Level 6: Treat Them as an Equal
Don’t talk down to your partner, treat them as fragile, or position yourself as the rational one in the relationship. Be willing to admit your own mistakes. Don’t give unsolicited advice. Give up defensiveness. This level is less about any single conversation and more about the overall posture you bring to your relationship: genuine mutual respect.
Replacing Common Invalidating Responses
One of the fastest ways to change this habit is to have replacement phrases ready. When your partner expresses a difficult emotion, your automatic response might be one of the invalidating defaults. Here’s what to say instead:
- “What’s the big deal?” becomes “That must be really hard.”
- “You’re too sensitive” becomes “I can see how you would feel that way.”
- “Calm down” becomes “I’m here for you. Tell me what’s going on.”
- “If you hadn’t done that, it wouldn’t have happened” becomes “How frustrating. What do you need right now?”
- “I don’t want to hear it” becomes “I want to hear this, but I need ten minutes to be in a good headspace for it. Can we come back to this?”
Notice the shift. Invalidating responses evaluate or dismiss the emotion. Validating responses acknowledge the emotion and keep the conversation open. You don’t have to agree with your partner’s interpretation of events to validate what they’re feeling. Those are two separate things.
Building Two Types of Empathy
Validation draws on two distinct empathy skills, and most people are stronger in one than the other. Cognitive empathy is the ability to understand your partner’s perspective intellectually: imagining how things look from their side, anticipating what they need, and recognizing when someone says one thing but means another. Affective empathy is the ability to actually feel what your partner feels, to be moved by their sadness, energized by their excitement, or unsettled by their worry.
If you’re strong in cognitive empathy but weak in affective empathy, you might understand your partner’s position perfectly but come across as cold or clinical. If you’re strong in affective empathy but weak in the cognitive side, you might get swept up in their emotions without being able to offer grounded support.

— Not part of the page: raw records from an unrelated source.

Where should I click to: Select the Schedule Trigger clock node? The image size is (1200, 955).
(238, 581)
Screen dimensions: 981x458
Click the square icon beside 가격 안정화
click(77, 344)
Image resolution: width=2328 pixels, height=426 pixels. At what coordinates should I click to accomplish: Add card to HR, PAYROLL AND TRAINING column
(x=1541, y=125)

Effective validation uses both: you understand why they feel the way they do, and you let yourself be genuinely affected by it, which your partner can sense.

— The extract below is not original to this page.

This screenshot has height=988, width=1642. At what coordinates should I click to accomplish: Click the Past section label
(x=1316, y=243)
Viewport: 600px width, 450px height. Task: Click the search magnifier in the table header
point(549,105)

You can build cognitive empathy by deliberately practicing perspective-taking before you respond. Pause and ask yourself: given what I know about this person, their day, and their history, why does this reaction make sense? You can build affective empathy by slowing down and staying present with your partner’s emotion for a few beats longer than feels comfortable, rather than rushing to fix or deflect.
When You Catch Yourself Mid-Invalidation
You will slip up. The goal isn’t perfection. When you catch yourself saying something dismissive, the best move is to name it in real time. Something like: “I just realized I brushed past what you were telling me. Can you say that again? I want to actually hear it.” This kind of repair is powerful because it shows your partner that you’re actively working on the pattern, not just performing a script.

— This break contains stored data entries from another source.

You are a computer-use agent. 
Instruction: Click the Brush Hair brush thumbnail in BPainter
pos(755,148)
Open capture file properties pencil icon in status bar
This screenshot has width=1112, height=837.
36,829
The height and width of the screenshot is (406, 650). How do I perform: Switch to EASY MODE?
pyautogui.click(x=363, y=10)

If you only realize it later, circle back. “I’ve been thinking about what you said earlier, and I don’t think I responded well. I want you to know I take it seriously.” Late validation is still validation. What erodes trust isn’t the occasional miss. It’s the pattern of never circling back, never acknowledging the miss, and letting your partner sit alone with the feeling that their emotions don’t matter to you.